§ **Problem details**: Every line of the entries below from the one containing "Vila-real (219, 1515)" to the one containing "Instagram (429, 1665)", both ends included, must be written out exactly. No other line belongs in the answer.

§ **Dataset entries**:
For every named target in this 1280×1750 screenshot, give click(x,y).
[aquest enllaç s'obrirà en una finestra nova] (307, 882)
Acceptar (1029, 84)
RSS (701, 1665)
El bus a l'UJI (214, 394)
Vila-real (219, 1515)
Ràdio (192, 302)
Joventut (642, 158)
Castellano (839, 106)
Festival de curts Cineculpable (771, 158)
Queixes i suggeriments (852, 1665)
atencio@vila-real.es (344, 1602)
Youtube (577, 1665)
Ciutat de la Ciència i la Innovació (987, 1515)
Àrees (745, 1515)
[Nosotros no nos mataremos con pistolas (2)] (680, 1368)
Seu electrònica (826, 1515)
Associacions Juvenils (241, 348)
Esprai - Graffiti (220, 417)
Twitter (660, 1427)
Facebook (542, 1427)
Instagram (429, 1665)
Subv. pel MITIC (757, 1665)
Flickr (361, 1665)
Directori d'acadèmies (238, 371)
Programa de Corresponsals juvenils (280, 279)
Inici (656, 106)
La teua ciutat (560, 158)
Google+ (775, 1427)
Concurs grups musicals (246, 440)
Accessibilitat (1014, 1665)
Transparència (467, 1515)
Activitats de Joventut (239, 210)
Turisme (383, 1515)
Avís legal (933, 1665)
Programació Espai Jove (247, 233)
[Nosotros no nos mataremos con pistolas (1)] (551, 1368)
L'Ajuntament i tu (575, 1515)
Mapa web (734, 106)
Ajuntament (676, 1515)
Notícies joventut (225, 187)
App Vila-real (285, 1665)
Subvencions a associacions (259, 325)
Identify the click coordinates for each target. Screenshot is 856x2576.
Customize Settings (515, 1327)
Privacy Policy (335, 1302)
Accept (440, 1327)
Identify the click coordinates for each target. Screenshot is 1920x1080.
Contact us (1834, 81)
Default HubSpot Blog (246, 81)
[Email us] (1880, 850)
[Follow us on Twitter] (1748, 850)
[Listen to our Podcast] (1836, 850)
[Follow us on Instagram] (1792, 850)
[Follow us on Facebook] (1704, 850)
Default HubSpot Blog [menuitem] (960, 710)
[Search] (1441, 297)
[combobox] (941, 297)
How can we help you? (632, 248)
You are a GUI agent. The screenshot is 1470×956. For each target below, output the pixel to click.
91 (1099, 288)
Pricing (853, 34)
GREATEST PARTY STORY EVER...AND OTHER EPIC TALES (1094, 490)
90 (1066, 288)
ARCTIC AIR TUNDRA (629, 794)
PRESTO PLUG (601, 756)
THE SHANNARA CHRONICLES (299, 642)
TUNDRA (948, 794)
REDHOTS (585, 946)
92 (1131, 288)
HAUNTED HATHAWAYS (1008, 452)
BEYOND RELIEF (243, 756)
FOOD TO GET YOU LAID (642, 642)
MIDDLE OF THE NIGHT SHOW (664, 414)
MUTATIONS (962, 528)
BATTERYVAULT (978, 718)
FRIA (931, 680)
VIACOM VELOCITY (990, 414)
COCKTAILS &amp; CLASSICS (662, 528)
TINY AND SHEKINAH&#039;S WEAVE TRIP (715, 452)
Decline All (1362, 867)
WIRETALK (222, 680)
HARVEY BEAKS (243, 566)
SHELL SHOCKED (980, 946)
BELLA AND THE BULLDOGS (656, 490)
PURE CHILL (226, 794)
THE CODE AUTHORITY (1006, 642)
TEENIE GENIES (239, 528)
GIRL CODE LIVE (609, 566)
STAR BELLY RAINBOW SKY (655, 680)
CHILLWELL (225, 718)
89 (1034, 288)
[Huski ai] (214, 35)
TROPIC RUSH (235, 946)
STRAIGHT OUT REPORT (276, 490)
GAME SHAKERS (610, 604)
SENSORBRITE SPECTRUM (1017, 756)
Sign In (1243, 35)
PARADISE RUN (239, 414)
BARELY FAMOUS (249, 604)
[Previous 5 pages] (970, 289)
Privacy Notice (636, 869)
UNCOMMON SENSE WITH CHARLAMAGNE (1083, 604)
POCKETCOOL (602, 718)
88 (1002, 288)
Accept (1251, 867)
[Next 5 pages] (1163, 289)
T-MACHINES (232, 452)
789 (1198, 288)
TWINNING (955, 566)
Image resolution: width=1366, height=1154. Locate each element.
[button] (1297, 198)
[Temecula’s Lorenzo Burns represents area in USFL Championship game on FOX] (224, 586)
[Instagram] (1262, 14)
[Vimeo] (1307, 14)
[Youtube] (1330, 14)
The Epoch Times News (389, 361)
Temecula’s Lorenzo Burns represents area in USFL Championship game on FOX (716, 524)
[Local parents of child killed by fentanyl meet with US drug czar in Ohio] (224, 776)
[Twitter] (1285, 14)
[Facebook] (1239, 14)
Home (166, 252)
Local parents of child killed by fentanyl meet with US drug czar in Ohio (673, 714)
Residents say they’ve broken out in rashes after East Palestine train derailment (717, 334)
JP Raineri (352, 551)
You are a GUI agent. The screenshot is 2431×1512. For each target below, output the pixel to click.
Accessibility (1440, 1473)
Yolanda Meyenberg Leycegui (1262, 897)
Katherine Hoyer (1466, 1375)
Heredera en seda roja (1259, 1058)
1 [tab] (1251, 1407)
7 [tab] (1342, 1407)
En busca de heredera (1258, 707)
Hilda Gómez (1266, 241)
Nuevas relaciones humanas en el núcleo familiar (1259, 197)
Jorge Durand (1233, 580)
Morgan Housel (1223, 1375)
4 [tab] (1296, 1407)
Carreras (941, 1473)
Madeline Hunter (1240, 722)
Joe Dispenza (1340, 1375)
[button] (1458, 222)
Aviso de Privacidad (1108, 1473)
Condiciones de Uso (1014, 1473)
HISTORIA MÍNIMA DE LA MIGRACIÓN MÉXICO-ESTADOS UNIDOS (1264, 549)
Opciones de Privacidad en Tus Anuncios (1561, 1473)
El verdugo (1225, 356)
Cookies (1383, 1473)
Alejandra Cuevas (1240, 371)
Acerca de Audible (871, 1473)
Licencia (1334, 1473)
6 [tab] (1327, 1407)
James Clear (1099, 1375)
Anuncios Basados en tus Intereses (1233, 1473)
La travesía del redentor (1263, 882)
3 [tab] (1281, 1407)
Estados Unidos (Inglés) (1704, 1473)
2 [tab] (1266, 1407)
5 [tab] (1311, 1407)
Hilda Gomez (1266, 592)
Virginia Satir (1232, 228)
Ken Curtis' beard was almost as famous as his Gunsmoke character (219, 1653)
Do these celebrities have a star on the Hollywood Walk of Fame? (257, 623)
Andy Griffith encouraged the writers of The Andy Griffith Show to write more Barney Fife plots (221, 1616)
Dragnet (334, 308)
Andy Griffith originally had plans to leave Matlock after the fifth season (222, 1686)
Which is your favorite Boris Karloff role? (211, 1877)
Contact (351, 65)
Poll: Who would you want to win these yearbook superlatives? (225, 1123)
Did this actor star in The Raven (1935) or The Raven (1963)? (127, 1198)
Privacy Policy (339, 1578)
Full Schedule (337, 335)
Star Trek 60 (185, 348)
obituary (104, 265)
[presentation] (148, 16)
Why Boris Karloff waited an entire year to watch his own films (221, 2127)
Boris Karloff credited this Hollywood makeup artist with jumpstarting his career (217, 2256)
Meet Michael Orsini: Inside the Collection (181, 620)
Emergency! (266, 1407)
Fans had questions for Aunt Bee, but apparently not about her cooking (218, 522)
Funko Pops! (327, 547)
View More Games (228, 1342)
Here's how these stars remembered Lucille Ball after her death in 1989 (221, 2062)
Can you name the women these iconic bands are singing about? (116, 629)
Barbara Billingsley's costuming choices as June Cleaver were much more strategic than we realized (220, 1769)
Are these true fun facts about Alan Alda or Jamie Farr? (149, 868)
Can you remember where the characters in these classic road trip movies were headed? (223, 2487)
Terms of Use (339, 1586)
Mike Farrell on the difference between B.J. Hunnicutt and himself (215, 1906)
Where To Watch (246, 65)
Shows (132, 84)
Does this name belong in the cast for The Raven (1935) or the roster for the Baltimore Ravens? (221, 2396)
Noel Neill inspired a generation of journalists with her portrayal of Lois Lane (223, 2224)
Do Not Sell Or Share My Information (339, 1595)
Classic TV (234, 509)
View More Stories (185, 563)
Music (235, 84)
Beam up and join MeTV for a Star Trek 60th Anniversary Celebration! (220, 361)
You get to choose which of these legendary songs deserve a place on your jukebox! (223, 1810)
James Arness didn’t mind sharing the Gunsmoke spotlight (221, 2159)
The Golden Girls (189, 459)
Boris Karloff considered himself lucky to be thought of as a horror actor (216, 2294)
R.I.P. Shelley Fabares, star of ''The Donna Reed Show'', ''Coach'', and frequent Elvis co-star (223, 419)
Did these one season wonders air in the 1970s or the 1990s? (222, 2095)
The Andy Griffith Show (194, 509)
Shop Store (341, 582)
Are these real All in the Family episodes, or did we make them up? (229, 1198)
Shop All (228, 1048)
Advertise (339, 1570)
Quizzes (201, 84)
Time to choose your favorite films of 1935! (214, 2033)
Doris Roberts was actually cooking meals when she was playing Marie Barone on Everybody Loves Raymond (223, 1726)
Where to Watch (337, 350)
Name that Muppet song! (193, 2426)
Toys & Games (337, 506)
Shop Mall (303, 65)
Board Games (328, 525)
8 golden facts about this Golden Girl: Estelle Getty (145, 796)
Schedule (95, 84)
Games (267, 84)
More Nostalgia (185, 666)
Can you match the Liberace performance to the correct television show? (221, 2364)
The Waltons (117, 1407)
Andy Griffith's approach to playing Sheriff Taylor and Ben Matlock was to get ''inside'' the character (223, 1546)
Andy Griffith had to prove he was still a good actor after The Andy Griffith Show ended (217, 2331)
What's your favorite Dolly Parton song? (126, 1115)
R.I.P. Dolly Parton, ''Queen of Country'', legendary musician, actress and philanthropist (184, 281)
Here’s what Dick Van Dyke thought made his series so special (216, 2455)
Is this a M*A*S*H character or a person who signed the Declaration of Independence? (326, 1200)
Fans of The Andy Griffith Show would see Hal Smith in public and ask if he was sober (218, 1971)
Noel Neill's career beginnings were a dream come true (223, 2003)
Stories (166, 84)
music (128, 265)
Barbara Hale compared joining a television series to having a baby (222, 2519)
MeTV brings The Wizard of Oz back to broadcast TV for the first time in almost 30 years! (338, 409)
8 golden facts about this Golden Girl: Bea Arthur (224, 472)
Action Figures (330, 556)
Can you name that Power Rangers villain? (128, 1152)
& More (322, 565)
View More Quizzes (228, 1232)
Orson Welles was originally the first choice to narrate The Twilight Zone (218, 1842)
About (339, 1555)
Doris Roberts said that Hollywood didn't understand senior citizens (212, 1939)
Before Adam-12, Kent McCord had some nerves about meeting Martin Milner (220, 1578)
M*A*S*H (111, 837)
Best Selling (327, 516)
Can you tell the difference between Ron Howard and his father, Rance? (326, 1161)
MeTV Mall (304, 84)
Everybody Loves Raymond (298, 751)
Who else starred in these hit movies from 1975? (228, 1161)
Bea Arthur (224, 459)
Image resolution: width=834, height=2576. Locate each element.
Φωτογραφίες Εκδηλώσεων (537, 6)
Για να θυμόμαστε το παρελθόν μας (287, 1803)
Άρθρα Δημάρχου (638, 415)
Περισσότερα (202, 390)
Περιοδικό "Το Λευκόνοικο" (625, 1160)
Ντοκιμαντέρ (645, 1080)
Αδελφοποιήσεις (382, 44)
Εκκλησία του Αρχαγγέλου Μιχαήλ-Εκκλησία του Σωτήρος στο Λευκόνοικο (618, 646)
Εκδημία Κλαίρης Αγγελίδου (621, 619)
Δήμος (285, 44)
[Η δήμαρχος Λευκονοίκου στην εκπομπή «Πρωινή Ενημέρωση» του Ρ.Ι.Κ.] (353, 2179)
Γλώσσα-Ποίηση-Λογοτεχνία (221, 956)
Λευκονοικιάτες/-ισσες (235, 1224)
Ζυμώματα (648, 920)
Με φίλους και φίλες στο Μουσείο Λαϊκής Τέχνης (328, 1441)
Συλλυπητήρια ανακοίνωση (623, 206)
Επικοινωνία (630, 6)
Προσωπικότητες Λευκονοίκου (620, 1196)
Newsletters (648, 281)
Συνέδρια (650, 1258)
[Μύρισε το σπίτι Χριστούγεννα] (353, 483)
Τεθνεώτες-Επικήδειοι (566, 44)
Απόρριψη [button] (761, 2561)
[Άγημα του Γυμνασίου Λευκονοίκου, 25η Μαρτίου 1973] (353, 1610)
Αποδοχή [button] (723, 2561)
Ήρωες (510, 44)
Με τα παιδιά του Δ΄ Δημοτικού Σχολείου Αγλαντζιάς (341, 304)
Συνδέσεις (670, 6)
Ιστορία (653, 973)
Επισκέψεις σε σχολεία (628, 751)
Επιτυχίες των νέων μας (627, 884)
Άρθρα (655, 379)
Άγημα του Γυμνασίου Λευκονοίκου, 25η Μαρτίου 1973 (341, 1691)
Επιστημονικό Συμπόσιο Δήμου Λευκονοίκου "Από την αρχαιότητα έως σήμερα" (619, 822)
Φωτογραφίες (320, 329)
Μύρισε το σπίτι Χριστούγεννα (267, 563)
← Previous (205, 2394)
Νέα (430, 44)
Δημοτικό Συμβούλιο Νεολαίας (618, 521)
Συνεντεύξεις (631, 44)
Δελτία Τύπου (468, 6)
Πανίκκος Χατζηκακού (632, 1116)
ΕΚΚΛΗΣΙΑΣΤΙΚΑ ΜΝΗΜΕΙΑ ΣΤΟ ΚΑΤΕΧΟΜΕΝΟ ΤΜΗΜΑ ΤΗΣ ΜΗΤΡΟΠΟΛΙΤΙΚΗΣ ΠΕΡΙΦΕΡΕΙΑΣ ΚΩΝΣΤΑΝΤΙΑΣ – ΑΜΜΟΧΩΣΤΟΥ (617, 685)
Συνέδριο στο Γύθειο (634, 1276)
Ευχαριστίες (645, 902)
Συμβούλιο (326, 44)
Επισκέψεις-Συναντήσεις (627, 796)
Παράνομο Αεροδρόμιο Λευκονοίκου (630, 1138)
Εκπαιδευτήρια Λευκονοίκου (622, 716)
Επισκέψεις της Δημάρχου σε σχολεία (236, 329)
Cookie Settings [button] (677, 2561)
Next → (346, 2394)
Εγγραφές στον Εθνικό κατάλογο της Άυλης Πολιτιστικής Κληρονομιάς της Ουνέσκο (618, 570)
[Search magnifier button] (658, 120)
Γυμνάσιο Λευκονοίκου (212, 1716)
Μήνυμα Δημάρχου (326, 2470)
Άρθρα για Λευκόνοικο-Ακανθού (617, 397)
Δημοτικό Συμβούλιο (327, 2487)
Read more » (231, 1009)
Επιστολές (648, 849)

§ **Output for this exercise**:
Vila-real (219, 1515)
Ràdio (192, 302)
Joventut (642, 158)
Castellano (839, 106)
Festival de curts Cineculpable (771, 158)
Queixes i suggeriments (852, 1665)
atencio@vila-real.es (344, 1602)
Youtube (577, 1665)
Ciutat de la Ciència i la Innovació (987, 1515)
Àrees (745, 1515)
[Nosotros no nos mataremos con pistolas (2)] (680, 1368)
Seu electrònica (826, 1515)
Associacions Juvenils (241, 348)
Esprai - Graffiti (220, 417)
Twitter (660, 1427)
Facebook (542, 1427)
Instagram (429, 1665)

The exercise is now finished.